We’ve been there… You narrow in on the industry, function and role that you’re excited about doing now.  You reach out to your network for research conversations, position yourself as a top candidate, and start the interview process. But there are a couple of phrases that pop out in the job description or during the interview process that don’t seem right. And you can’t figure out why. Well, paying attention to those “red flags” and “danger words” can help spare you from a dream opportunity turning into a nightmare job.

 “We work really fast”

While it’s great for businesses to be nimble, working “fast” can be dangerous for two reasons:

  1. Working “fast” can mean that deadlines are consistent, and the workload is heavy. There’s something to be said for never being bored at work. But there’s another thing to be said for constantly being buried and feeling overwhelmed. You’ll want to make sure the pace of work is something you feel comfortable with and that expectations are reasonable.
  2. Tight turnarounds can also mean that the department or the organization is disorganized.
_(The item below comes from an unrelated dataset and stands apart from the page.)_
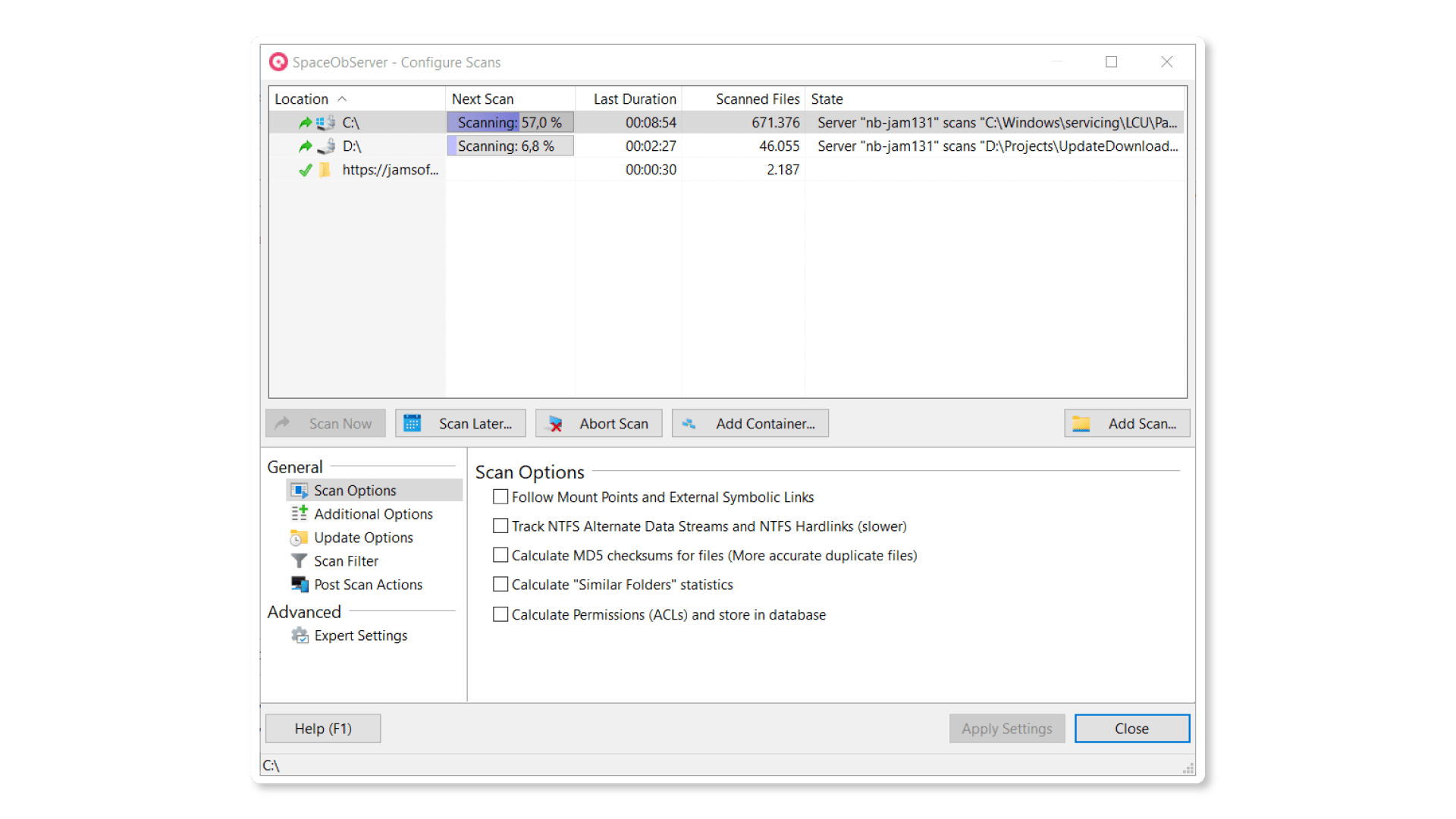Toggle Calculate Similar Folders statistics checkbox
Image resolution: width=1456 pixels, height=819 pixels.
[x=500, y=584]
When employers expect you to work quickly every day, it could be because lack of planning is part of their culture. Resulting in a culture of putting out “fires” and dealing with emergency situations that could have been avoided with project planning and a good time estimation. Tight turnarounds can mean ending up with long hours regularly, causing unpredictability for both your work and home life. That means you’ll be kissing any hope of a work-life balance goodbye.

“We’re undergoing a new period of growth”

Being part of a growing organization or department can be really exciting. It shows forward thinking, the opportunity to create something new, and a desire for the employer to change its way of life for the sake of improvement. However, companies who grow too quickly can face a few problems as well.

  1. Lack of payroll planning. Some companies see the new work on the horizon and staff up, only to realize there’s no money to support their larger payroll costs. Depending on the size of the company and their financial situation, this can cause employees, new and old, to miss out on paychecks until client payments come in.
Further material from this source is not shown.